# Erfahrungen mit Blender



## Fabio (27 August 2010)

Hallo,

ich bin in Sachen Blender noch etwas unerfahren. Bisher habe ich nur Kisten oder ebene Flächen erstellt. Wenn es in größere und anspruchsvollere Modelle geht, bin ich mir im Handling mit dem Programm noch unsicher. Mein erstes großes Projekt soll das Begehen einer 3D-Wohnung sein. Vorbild soll diese Animation sein. Kennt sich jemand mit Blender gut aus und kann mir sagen, dass Blender dafür die beste Softwarelösung ist? Falls sich eine andere Software dafür besser eignet, dann modelliere ich die Gegenstände auch damit. Wer kennt sich im Bereich 3D-Modelling gut aus?

Liebe Grüße
Fabian


----------



## diabolo150973 (28 August 2010)

Hallo,

ich möchte Dir jetzt nicht zu nahe treten, aber bist Du sicher, dass Du hier richtig bist? Ich schätze, diejenigen hier, die mit 3D zu tun haben arbeiten mit Autodesk Inventor, Solidworks, Catia, usw. oder gucken sich Avatar im Kino an... 

Gruß,

dia


----------



## Thomas_v2.1 (28 August 2010)

Ist die Frage ob du etwas professionell machen willst, oder ob das eher eine Spielerei für die eigene Wohnung werden soll.
Ich habe letztens mal etwas mit Blender gemacht (hauptsächlich mit der Game-Engine), und mit dem Programm ist das auf jeden Fall möglich. Allerdings ist die Bedienung schon sehr eigenwillig, und bevor du so eine Animation wie oben im Video fertig hast gehen sicher einige Wochen ins Land. Aber diese Hürde gibt es aufgrund der Komplexität wohl bei allen 3d-Programmen.

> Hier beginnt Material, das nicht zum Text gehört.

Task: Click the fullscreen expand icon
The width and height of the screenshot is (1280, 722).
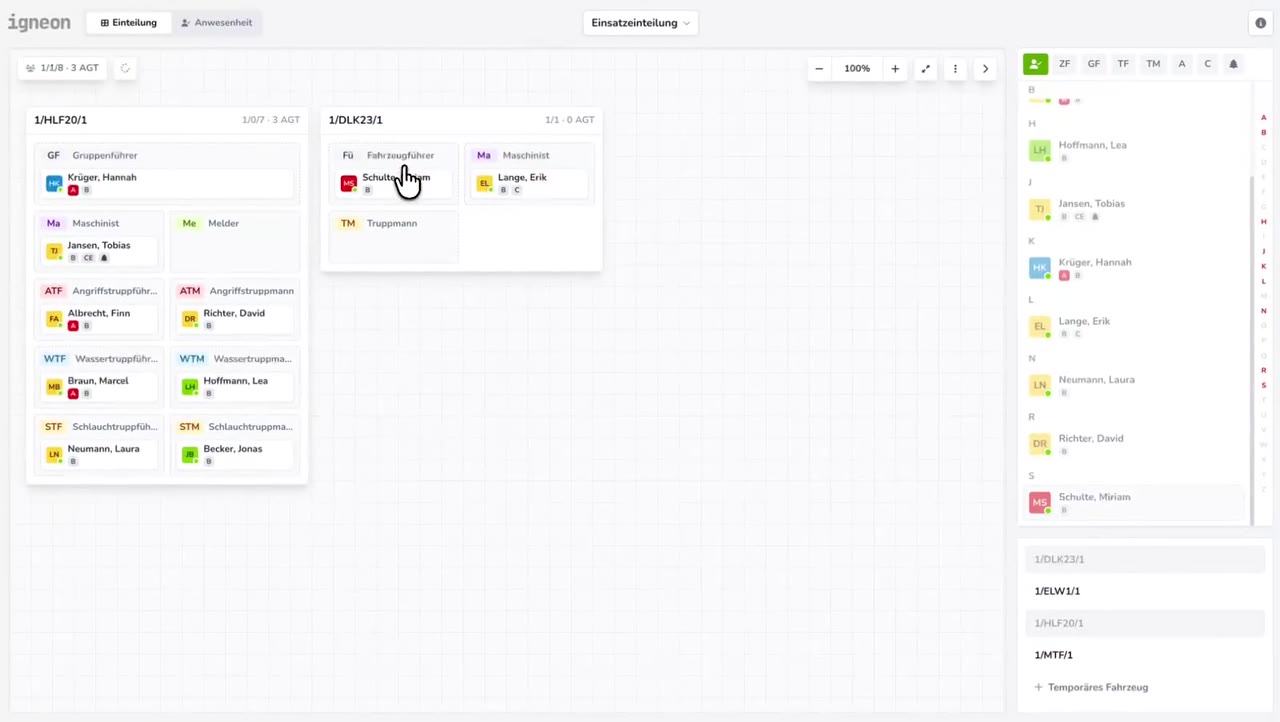Action: pyautogui.click(x=925, y=69)
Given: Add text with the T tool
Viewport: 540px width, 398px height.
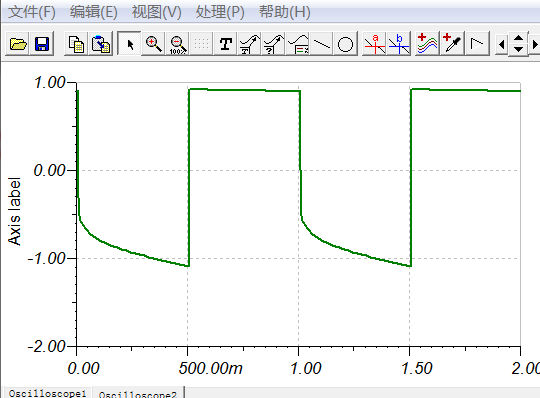Looking at the screenshot, I should tap(226, 44).
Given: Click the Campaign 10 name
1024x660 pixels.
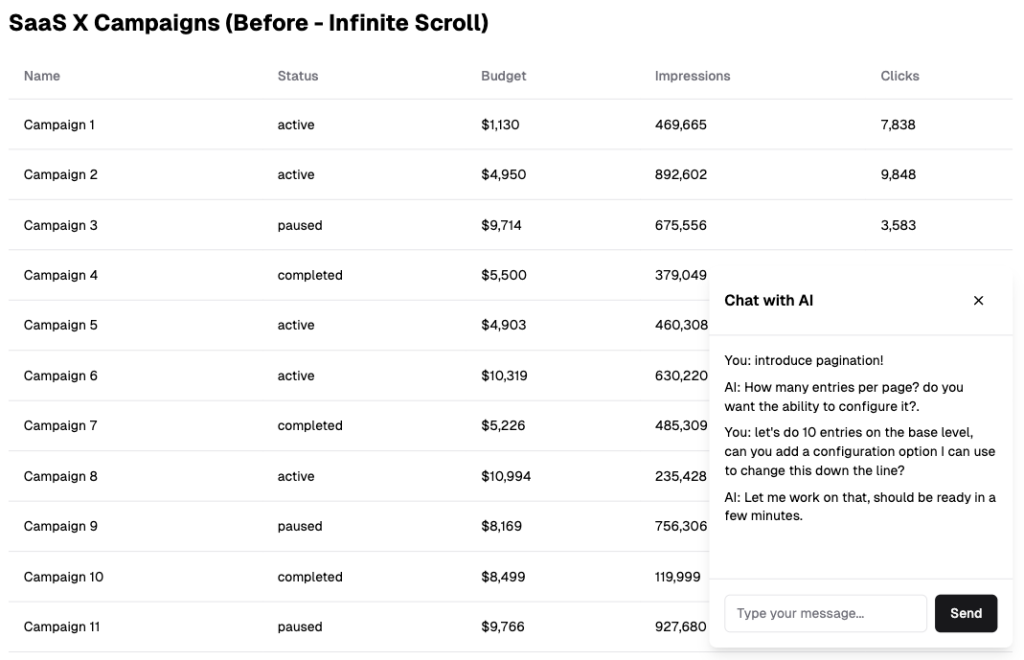Looking at the screenshot, I should [x=63, y=576].
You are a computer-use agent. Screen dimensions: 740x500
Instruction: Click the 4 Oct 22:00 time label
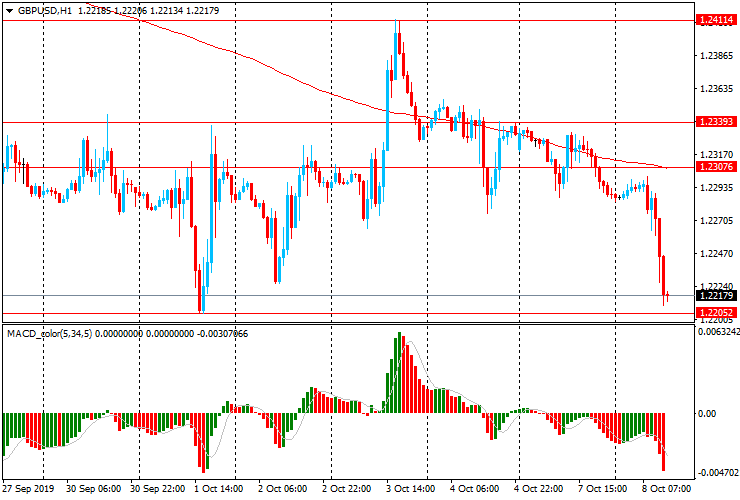click(x=540, y=489)
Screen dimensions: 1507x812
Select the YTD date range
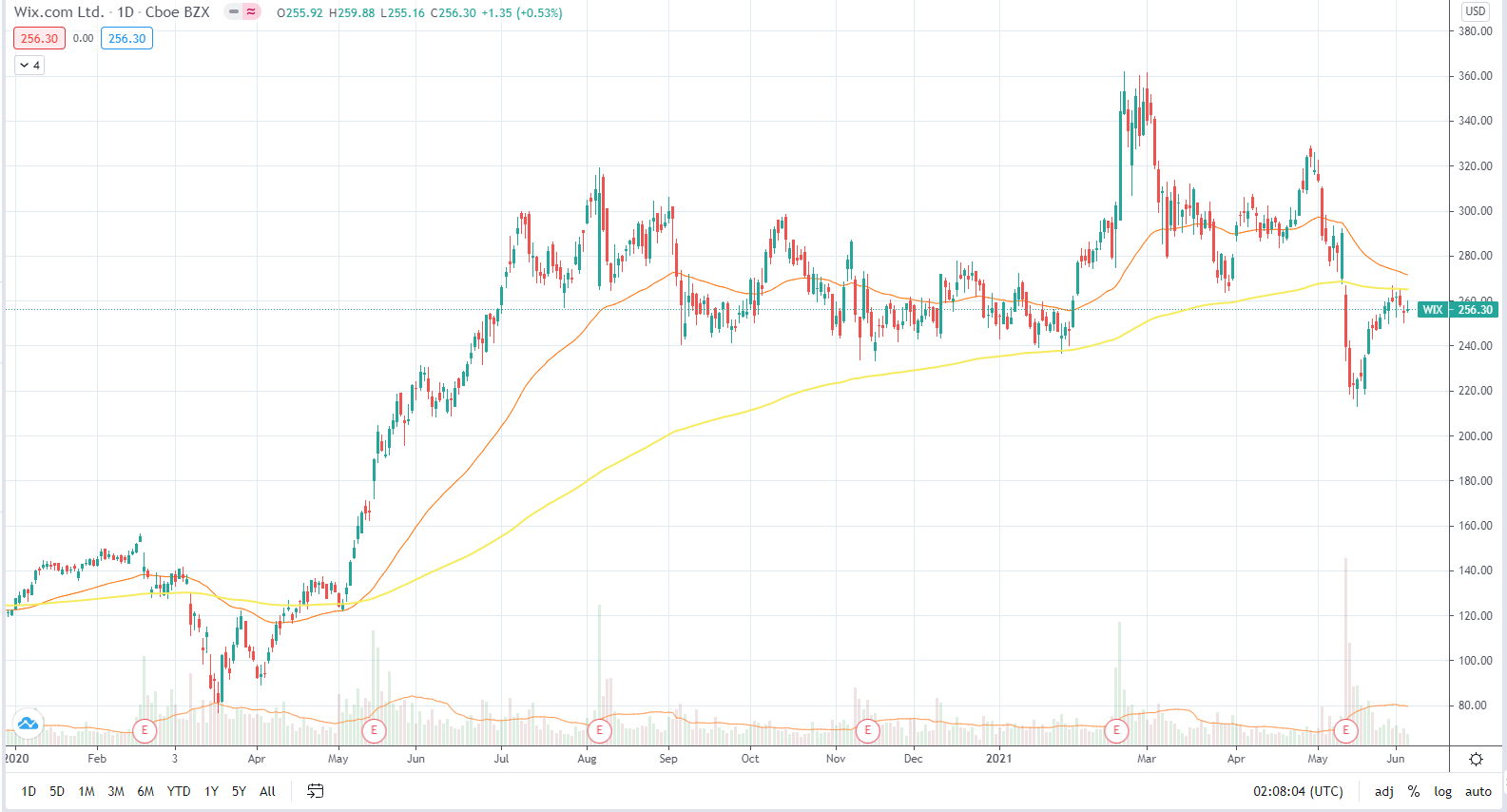click(x=179, y=791)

Kommerzielle Programme die in diese Richtung wie Blender gehen, kosten gleich in die tausende Euros. Dafür besitzen diese aber auch einen besseren Renderer, auch wenn man die Blender-Szenen wohl auch mit einem anderen Renderer (z.B. POV-Ray) erzeugen lassen kann.

Aber ich würde wie diabolo schrieb eher in einem anderen Forum nachfragen, für Blender z.B. hier: http://www.blendpolis.de
Bei youtube gibt es auch ein paar Video zur Suche nach "blender architecture" zu bewundern.


----------